### CS4423 - Networks
Angela Carnevale   
School of Mathematical and Statistical Sciences  
Universiry of Galway

# Week 8, lecture 2: 

# Phase Transitions: Subgraphs and Giant Component. 


In [None]:
import networkx as nx
import numpy as np
opts = { "with_labels" : True, "node_color": 'y' }

#### 4. Random Graphs.

## Phase Transitions

* For the random graph $G(n, p)$, we now suppose that $p = p(n)$ is a function of the number of nodes.

* We study the ensemble of graphs $G(n, p(n))$, as $n \to \infty$.

* Typically, $p(n) = c n^{-e}=\frac{c}{n^e}$, for real numbers $c, e$.

* To say that **almost every graph has a property $Q$** means that the
probability of a graph in the ensemble to have property $Q$ tends to $1$,
as $n \to \infty$.

* For a given property $Q$, there is a **critical probablity function** $p_Q(n)$
such that 

    * a.e. graph in $G(n, p(n))$ has property $Q$ if $p(n)$ **decays slower** than $p_Q(n)$,
and 

    * a.e. graph in $G(n, p(n))$ fails to have property $Q$ if $p(n)$ **decays faster** than $p_Q(n)$. 

* If $Q$ is concerned with specific subgraphs, and if $p(n) \propto p_Q(n)$, we can determine the number of
appearances of such subgraph in the network.

**Theorem (Appearance of Subgraphs).**
Let $F$ be a connected graph with $a$ nodes and $b$ edges (that is, $b\geq a-1$).

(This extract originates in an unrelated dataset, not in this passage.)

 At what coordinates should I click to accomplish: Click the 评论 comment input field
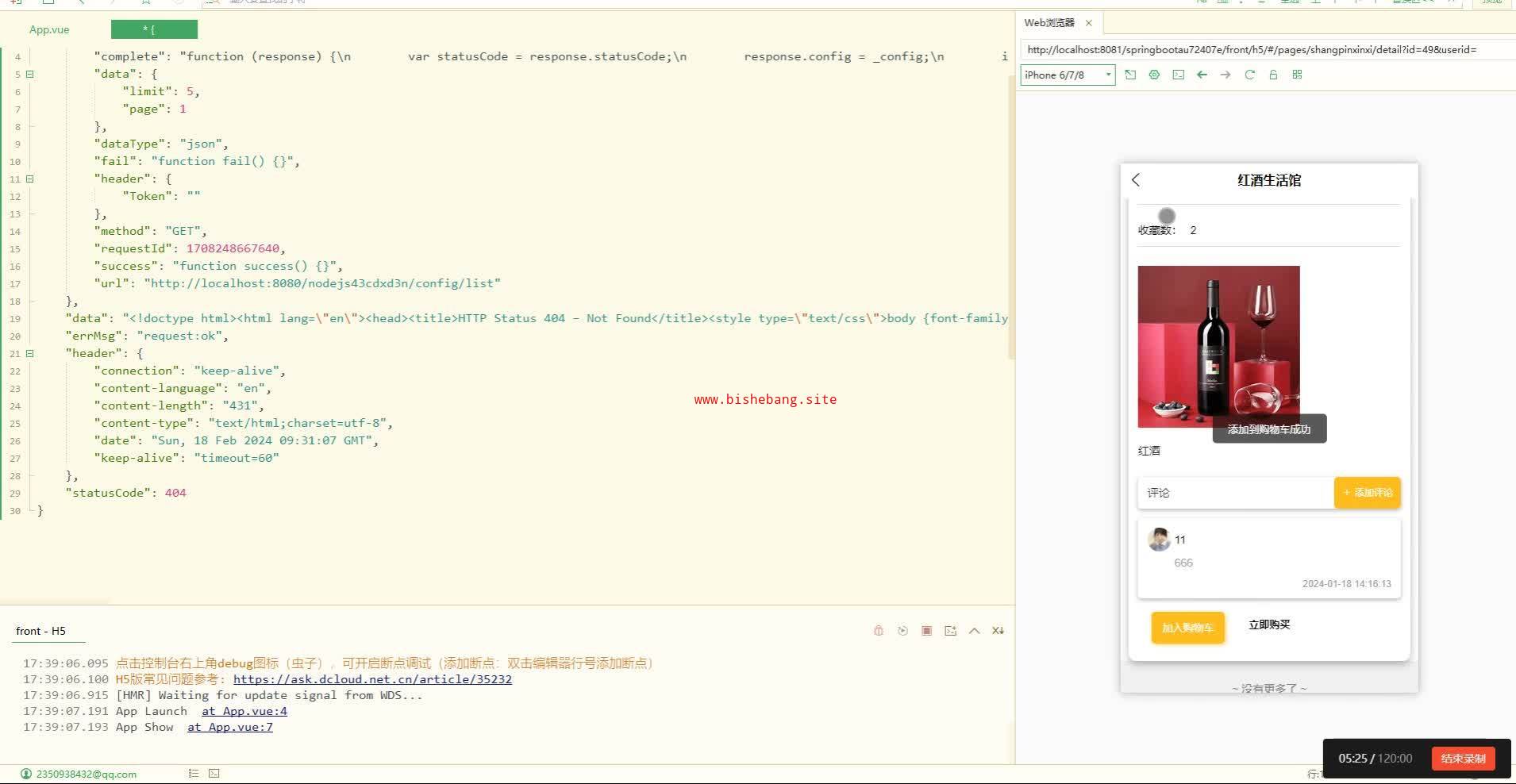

* If $p(n)/n^{-a/b} \to 0$ then almost every graph in the ensemble $G(n, p(n))$ **does not** contain a copy of $F$.

* If $p(n)/n^{-a/b} \to \infty$ then almost every graph in the ensemble $G(n, p(n))$ **does** contain a copy of $F$.

* If $p(n) = c n^{-a/b}$ then, as $n \to \infty$, the number $n_F$ of $F$-subgraphs in $G$ follows a distribution
$$\mathrm{Pois}(\lambda, r),$$ where $\lambda = c^b/|\mathrm{Aut(F)}|$,
with $|\mathrm{Aut}(F)|$ being the number of *automorphisms* (read: symmetries) of $F$. 

That is, the probability of $n_F=r$ is $\mathrm{Pois}(\lambda, r)$.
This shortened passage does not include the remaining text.